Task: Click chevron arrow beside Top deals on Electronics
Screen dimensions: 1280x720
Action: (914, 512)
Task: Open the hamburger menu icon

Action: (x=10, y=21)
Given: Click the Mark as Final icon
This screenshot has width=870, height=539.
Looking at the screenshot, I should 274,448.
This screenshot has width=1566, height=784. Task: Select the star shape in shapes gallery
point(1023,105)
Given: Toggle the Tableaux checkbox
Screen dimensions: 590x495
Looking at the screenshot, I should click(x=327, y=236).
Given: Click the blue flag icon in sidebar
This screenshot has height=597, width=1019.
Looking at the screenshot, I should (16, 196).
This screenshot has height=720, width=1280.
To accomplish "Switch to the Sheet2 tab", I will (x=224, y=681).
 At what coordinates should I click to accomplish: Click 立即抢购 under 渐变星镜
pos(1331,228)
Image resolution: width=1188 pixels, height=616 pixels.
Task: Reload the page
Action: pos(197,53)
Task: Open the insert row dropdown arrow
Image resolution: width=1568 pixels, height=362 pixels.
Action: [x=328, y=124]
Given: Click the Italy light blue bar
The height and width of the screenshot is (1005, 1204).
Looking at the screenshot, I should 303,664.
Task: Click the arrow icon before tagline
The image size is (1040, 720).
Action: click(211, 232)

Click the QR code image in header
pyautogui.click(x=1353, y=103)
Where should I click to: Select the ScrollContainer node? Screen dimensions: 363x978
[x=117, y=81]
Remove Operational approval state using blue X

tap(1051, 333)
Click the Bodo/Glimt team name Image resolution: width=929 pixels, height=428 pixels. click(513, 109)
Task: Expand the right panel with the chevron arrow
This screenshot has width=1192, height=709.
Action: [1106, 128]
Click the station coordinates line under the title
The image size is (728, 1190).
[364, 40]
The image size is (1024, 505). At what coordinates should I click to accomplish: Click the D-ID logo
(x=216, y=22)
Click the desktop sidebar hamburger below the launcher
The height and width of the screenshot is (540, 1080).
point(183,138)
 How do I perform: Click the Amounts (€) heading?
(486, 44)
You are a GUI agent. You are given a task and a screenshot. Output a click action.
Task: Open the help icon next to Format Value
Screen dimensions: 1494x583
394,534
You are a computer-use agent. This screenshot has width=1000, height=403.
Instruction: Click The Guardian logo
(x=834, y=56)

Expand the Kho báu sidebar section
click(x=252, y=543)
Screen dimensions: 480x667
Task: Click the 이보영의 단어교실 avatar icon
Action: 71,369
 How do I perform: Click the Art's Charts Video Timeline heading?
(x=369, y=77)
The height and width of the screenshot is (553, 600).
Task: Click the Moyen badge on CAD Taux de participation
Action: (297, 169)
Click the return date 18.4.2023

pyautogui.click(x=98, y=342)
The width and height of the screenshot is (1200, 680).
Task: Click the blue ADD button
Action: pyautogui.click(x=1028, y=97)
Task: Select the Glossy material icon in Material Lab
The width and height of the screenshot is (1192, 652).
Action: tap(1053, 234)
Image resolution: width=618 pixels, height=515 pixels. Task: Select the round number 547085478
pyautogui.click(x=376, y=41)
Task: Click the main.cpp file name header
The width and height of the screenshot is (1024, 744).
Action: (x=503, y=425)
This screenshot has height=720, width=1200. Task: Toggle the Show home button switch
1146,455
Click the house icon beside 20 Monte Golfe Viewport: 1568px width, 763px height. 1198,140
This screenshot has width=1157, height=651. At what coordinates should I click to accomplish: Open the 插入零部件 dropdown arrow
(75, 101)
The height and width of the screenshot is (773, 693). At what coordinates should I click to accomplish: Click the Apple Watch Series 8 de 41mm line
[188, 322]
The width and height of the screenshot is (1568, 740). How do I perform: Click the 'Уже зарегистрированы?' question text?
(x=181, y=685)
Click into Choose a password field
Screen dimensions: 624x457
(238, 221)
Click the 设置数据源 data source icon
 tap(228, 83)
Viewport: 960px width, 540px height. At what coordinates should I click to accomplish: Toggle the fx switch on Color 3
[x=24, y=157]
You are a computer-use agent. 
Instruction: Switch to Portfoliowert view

Task -> If a line in the data above contains "beside", return that line.

Output below ->
Task: Click chevron arrow beside Top deals on Electronics
Click the house icon beside 20 Monte Golfe Viewport: 1568px width, 763px height. 1198,140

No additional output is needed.